VIENNA, Austria (AP) _ Oil prices rose Thursday amid market jitters over Iran's nuclear development and on traders' convictions that economic growth will cause energy consumption to rise.
The upward pressure came despite a U.S. report Wednesday showing a surge in inventories of gasoline and heating oil.
Light, sweet crude for February delivery rose 58 cents to $64.52 a barrel by afternoon in Europe in electronic trading on the New York Mercantile Exchange.
Heating oil jumped nearly 2 cents to $1.7470 a gallon, while gasoline surged 2 1/2 cents to $1.7576 a gallon. Natural gas was up less than 2 cents at $9.254 per 1,000 cubic feet.
February Brent crude rose 81 cents to $62.98 on the ICE Futures exchange in London.
The threat of instability in the Middle East raised concerns this week after Iran _ a major oil producer _ said Tuesday it would allow work at its nuclear research facilities to resume despite warnings from Western countries.
``We believe that Iran matters more than is currently priced in, and that Iran's external relations remain the key wild card,'' Barclays Capital's Paul Horsnell wrote in a research note. ``We continue to see Iran as representing a severe upside risk for prices this year.''
Iran said its action was to prepare for fuel research only and that it was not resuming work to produce nuclear weapons.
The U.S. and Britain said Wednesday that Western countries will likely seek economic sanctions against Iran after it restarted nuclear activity. Iran's president said his country would not be ``bullied'' and would push ahead with the program.
In Vienna, PVM Oil Associates suggested the Iran card _ Security Council oil sanctions _ might not be played, however.

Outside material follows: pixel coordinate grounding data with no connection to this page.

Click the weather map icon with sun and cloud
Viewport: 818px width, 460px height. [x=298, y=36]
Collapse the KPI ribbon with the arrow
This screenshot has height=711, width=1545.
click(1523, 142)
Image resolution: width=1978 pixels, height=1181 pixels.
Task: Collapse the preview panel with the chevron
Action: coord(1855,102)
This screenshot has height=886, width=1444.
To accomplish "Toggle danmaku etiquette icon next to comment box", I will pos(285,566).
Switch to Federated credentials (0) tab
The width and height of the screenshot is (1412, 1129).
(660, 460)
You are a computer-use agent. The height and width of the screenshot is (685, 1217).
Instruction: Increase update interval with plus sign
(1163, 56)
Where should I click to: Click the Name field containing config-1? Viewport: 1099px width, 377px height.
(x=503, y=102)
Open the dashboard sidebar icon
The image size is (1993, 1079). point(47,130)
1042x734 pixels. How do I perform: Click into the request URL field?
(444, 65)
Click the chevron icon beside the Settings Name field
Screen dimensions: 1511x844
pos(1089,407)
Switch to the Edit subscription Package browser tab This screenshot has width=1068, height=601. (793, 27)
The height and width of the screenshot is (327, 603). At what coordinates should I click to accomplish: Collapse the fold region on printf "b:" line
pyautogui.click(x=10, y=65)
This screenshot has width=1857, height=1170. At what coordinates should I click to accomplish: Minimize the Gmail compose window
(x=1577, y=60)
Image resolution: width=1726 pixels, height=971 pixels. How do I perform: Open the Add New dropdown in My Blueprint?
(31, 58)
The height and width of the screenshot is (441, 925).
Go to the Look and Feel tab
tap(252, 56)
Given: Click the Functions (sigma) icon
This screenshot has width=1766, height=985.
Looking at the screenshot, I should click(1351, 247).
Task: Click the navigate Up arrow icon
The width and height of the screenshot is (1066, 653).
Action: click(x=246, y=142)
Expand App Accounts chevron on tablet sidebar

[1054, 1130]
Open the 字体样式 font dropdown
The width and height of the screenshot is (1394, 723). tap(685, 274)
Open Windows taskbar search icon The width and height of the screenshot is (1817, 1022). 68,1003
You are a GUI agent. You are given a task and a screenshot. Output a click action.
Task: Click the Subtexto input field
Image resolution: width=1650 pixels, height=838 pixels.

``China is likely to veto such an action due to the Asian country being highly dependent on Iranian oil,'' PVM said in its daily energy market report.
On Wednesday, the U.S. Energy Department said domestic supplies of gasoline grew by 4.5 million barrels last week and that supplies of distillate fuel, which include heating oil and diesel, increased by 4.9 million barrels.
``Most of the traders are looking at the Iranian issue over the bearish inventory report,'' said Tetsu Emori, chief commodities strategist at Mitsui Bussan Futures in Tokyo.
The agency's weekly report also showed that U.S. demand has held firm over the past month in the face of high prices.